== BRANO FORNITO ==

Domenico Santoro. Capogruppo del Movimento Cinquestelle e già candidato a sindaco nel maggio del 2019. E’ il suocero di Raffaele Lo Schiavo (commerciante nel settore dell’abbigliamento sposato con la figlia di Domenico Santoro). Raffaele Lo Schiavo è indagato nell’inchiesta Rinascita-Scott per il reato di turbata libertà degli incanti insieme ai fratelli Mario e Umberto Artusa. Nel luglio del 2016 al fine di impedire la vendita a terzi di uno stock di abbigliamento uomo/donna, di proprietà della società “A s.r.l.” degli Artusa – dichiarata fallita – nel corso della procedura di vendita di tale stock sarebbe stata presentata a nome di Raffaele Lo Schiavo (ritenuto in realtà dagli inquirenti un mero prestanome dei fratelli Artusa) un’offerta d’acquisto pari a tremila euro, “senza avere realmente intenzione di provvedere al saldo del prezzo, ma solo al fine di evitare che altri si aggiudicassero il bene e di consentire che, successivamente, si procedesse nelle forme della trattativa privata”.
Questo ciò che si trova nelle carte delle inchieste (e non sono escluse altre possibili parentele “scomode”). E’ bene sottolineare che nessuno dei consiglieri – Leoluca Curello, Giuseppe Cutrullà, Raffaele Iorfida, Domenico Console, Lorenzo Lombardo, Nazzareno Putrino, Pietro Comito, Stefano Luciano, Stefano Soriano, Maria Carmonsina Corrado, Domenico Santoro e l’assessore Vincenzo Bruni – risulta indagato in alcuna inchiesta antimafia così come Gaetano Bruni o Michele Soriano. Ed è bene anche sottolineare che le eventuali “colpe” dei congiunti non possono ricadere sui figli o sui consiglieri comunali. Il problema è tuttavia di natura ben diversa.
Bisogna infatti tener conto che molti sono i Consigli comunali sciolti per infiltrazioni mafiose anche per parentele e rapporti “diretti e indiretti” fra gli eletti e soggetti vicini alla criminalità organizzata. Da ricordare, inoltre, che il Comune di Vibo Valentia – attraverso una delibera di giunta – dovrà costituirsi parte civile nel processo “Rinascita-Scott”. Dovrà cioè affiancare la pubblica accusa attraverso un proprio legale. Quella stessa pubblica accusa – Dda di Catanzaro – che ritiene credibili anche quei collaboratori che parlano dei consiglieri comunali o dei loro congiunti arrestati in Rinascita-Scott. Tralasciando, ovviamente, ogni considerazione su parentele e intercettazioni che spetterà alla politica valutare (ed in sede penale alla magistratura), si resta in attesa che lo faccia anche la Prefettura di Vibo Valentia e che la Dda concluda l’inchiesta condotta sul campo dalla Guardia di finanza. Ad ottobre, infatti, le Fiamme Gialle del comando provinciale hanno acquisito una mole enorme di documenti al Comune di Vibo ipotizzando (l’inchiesta è del pm antimafia Antonio De Bernardo) i reati di concorso esterno in associazione mafiosa e illecita concorrenza con minaccia o violenza aggravata dal metodo e dalle finalità mafiose.

===
== VOCI FORNITE ==

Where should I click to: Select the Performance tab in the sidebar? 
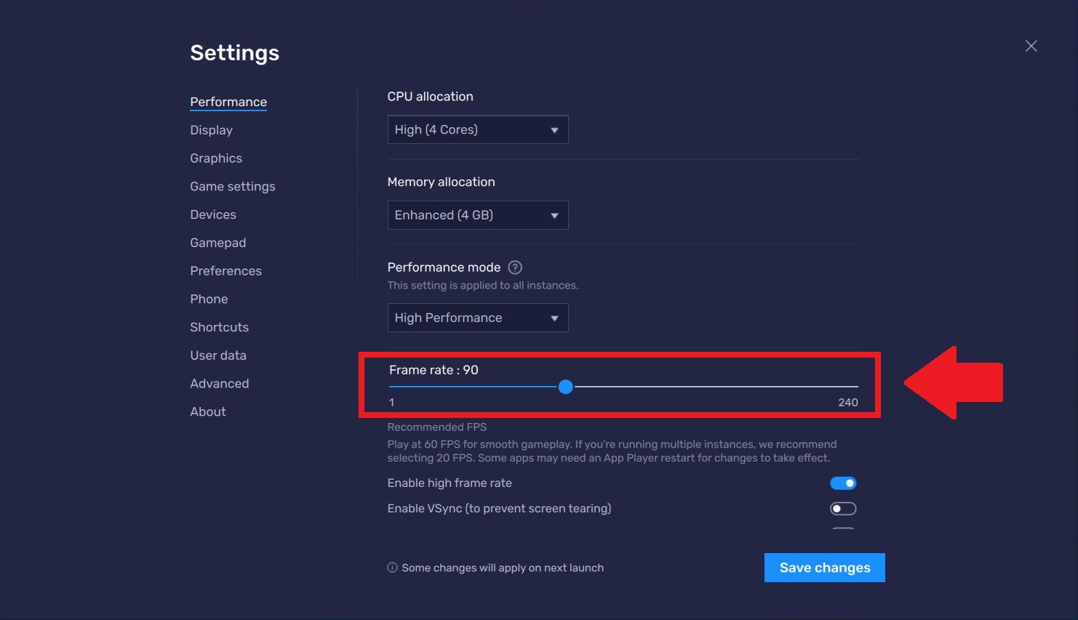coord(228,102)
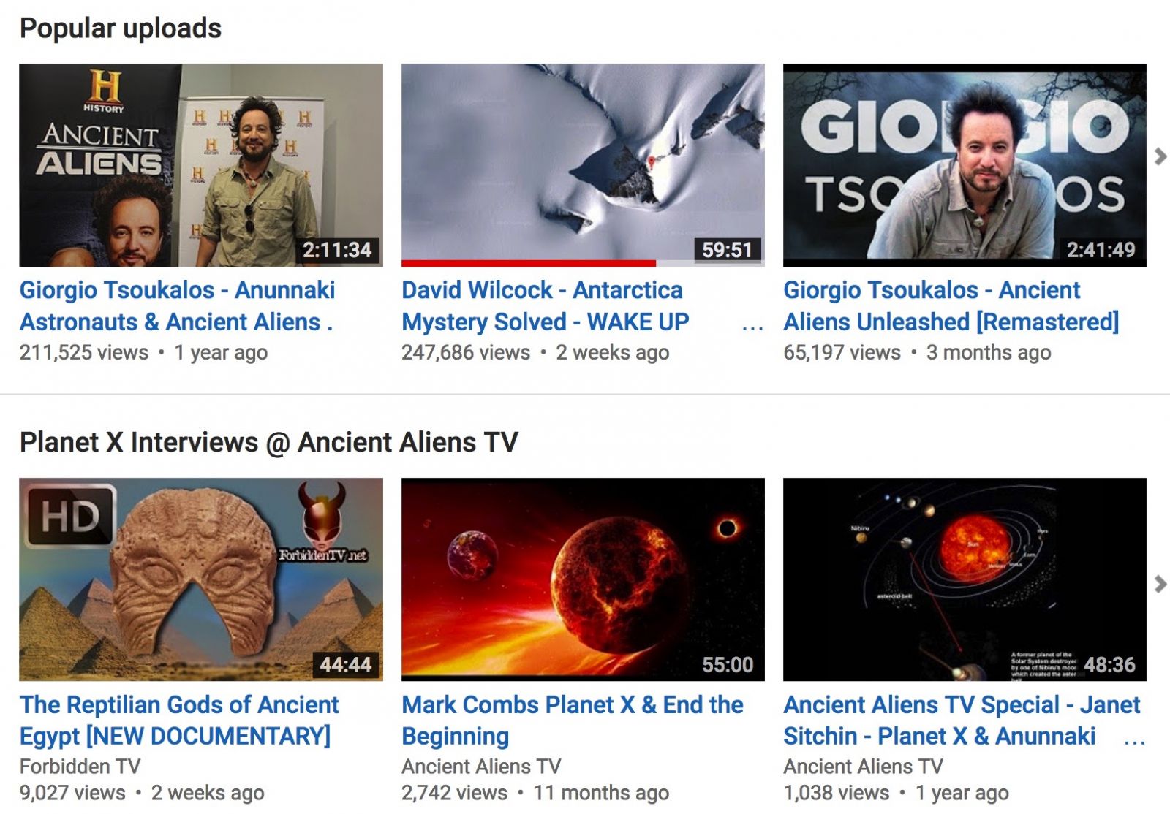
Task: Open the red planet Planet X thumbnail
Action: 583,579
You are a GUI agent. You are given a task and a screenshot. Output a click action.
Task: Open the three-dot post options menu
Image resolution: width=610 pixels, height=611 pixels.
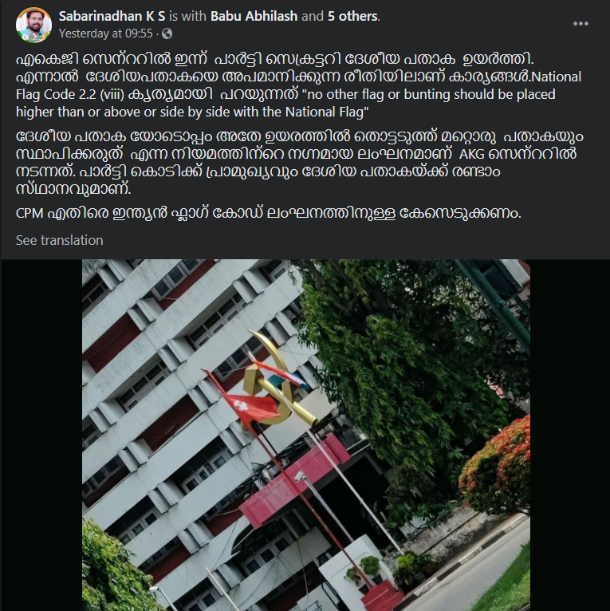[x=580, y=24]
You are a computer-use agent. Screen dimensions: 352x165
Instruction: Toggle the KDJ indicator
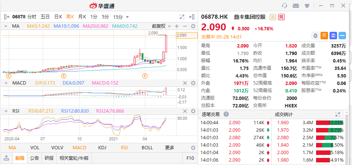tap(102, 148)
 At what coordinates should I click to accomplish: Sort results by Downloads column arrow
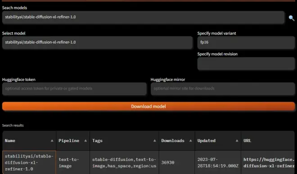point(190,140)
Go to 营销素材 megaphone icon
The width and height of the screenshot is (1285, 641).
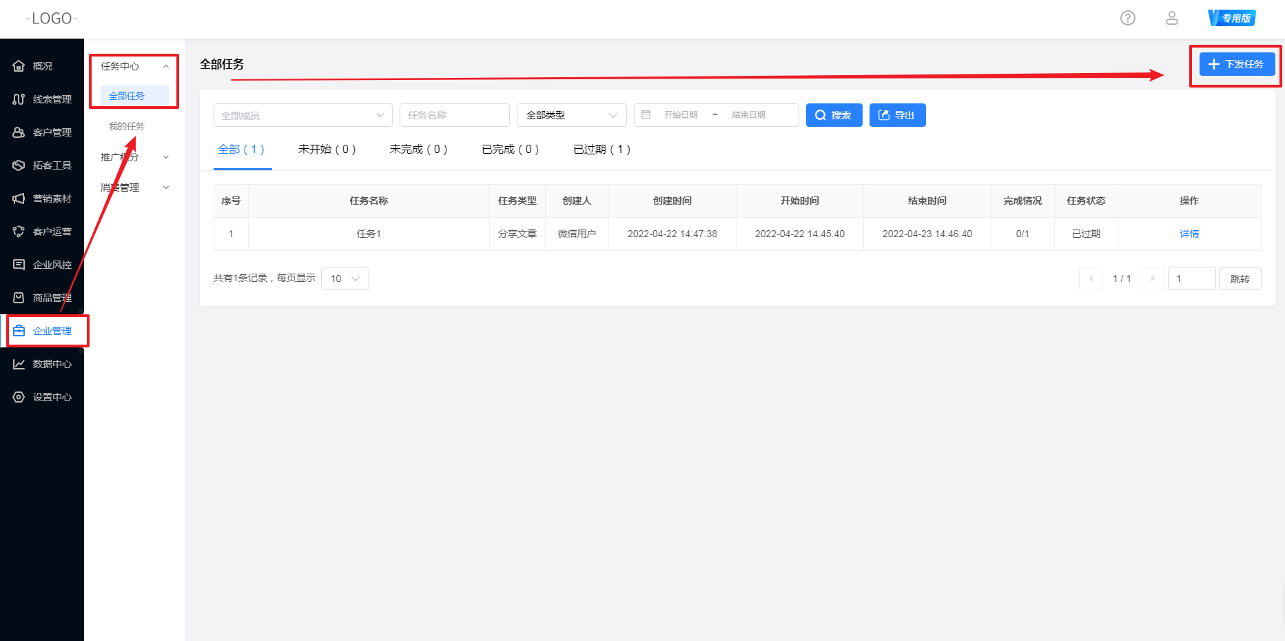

===
== VOCI FORNITE ==

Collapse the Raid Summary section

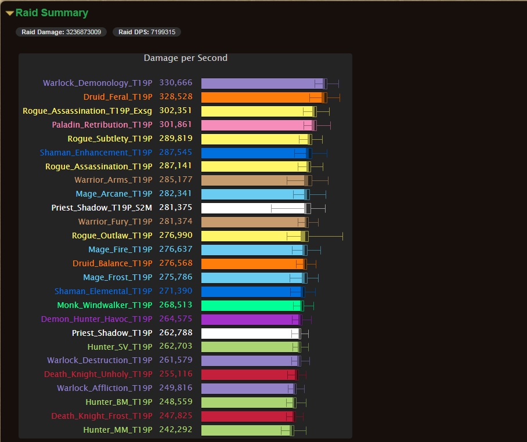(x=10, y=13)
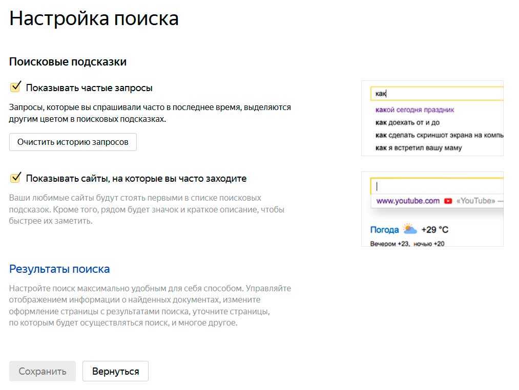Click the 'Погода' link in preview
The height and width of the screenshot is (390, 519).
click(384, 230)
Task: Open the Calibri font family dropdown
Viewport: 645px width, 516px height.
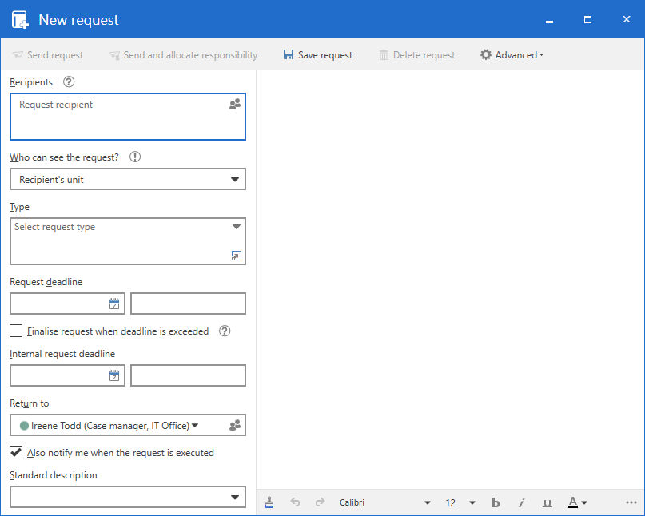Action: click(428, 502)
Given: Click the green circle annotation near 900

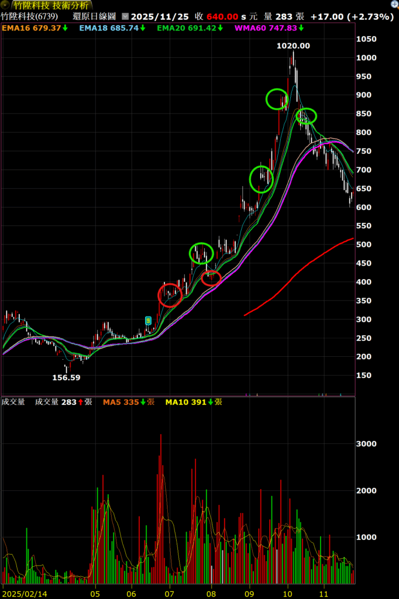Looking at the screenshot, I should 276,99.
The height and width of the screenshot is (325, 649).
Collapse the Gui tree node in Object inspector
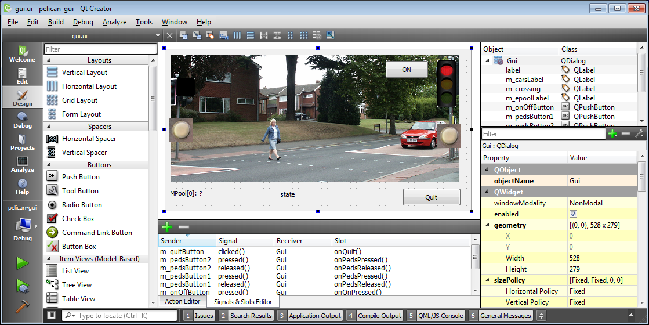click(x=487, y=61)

===

__LAVORO RICHIESTO__.
(a) Nel brano sull'inchiesta Rinascita-Scott, a quanto ammontava l'offerta d'acquisto che sarebbe stata presentata a nome di Raffaele Lo Schiavo?
(b) Elenca tutti i reati nominati nel brano sull'inchiesta Rinascita-Scott.
I record costituiscono materiale a sé, indipendente dal brano.

__ESITI DEI COMPITI__.
(a) Tremila euro.

(b)
- Turbata libertà degli incanti
- Concorso esterno in associazione mafiosa
- Illecita concorrenza con minaccia o violenza aggravata dal metodo e dalle finalità mafiose